What to work on:
Your copy must start with the line containing "Viewport: 640px width, 510px height." and end with the last line of the entries, matching them exactly and leaving out every picture.

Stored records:
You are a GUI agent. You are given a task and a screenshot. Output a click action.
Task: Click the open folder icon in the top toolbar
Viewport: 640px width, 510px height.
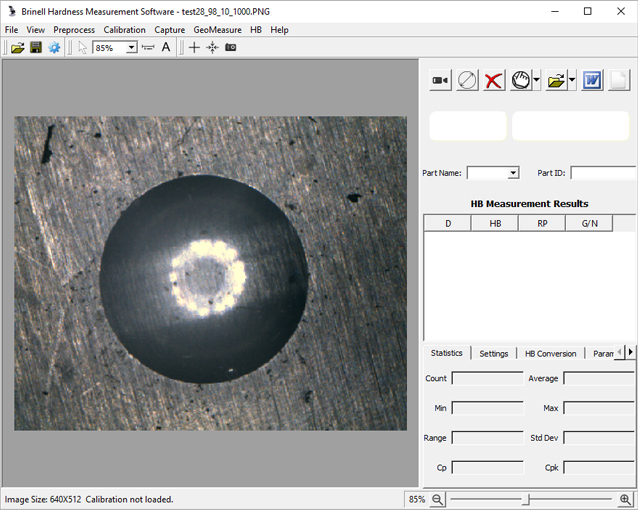17,48
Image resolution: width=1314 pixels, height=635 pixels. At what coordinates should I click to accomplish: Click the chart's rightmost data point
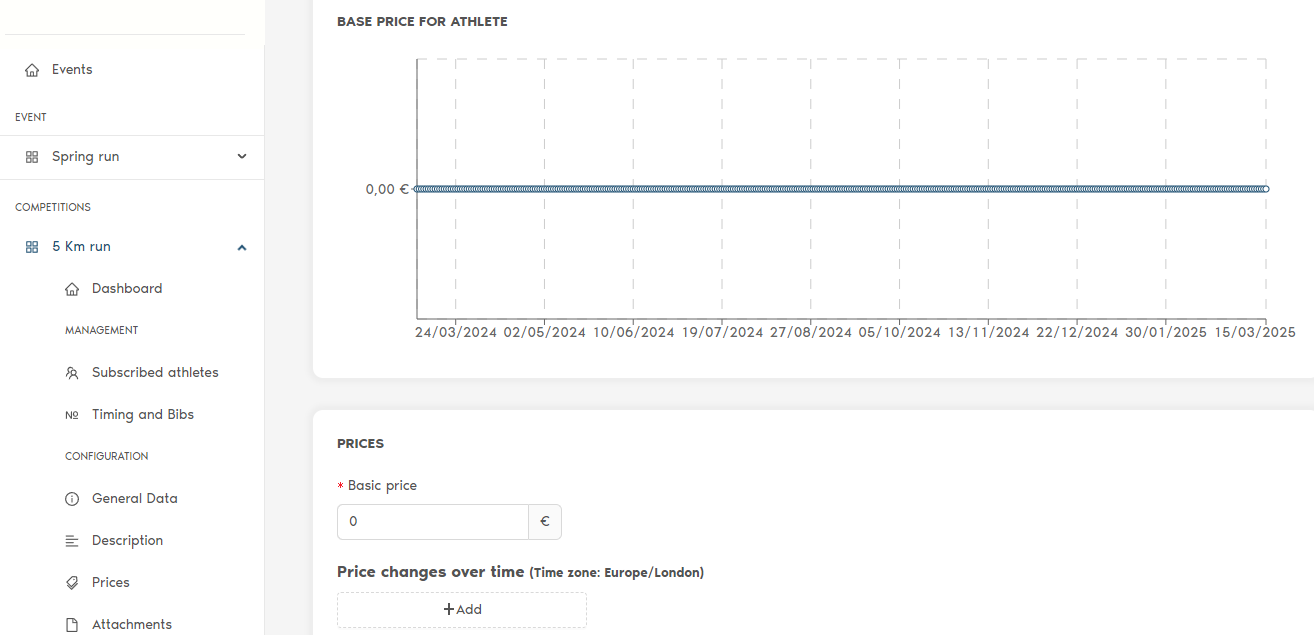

Answer to this exercise:
Viewport: 640px width, 510px height.
17,48
Image resolution: width=1314 pixels, height=635 pixels. At what coordinates should I click to accomplish: Click the chart's rightmost data point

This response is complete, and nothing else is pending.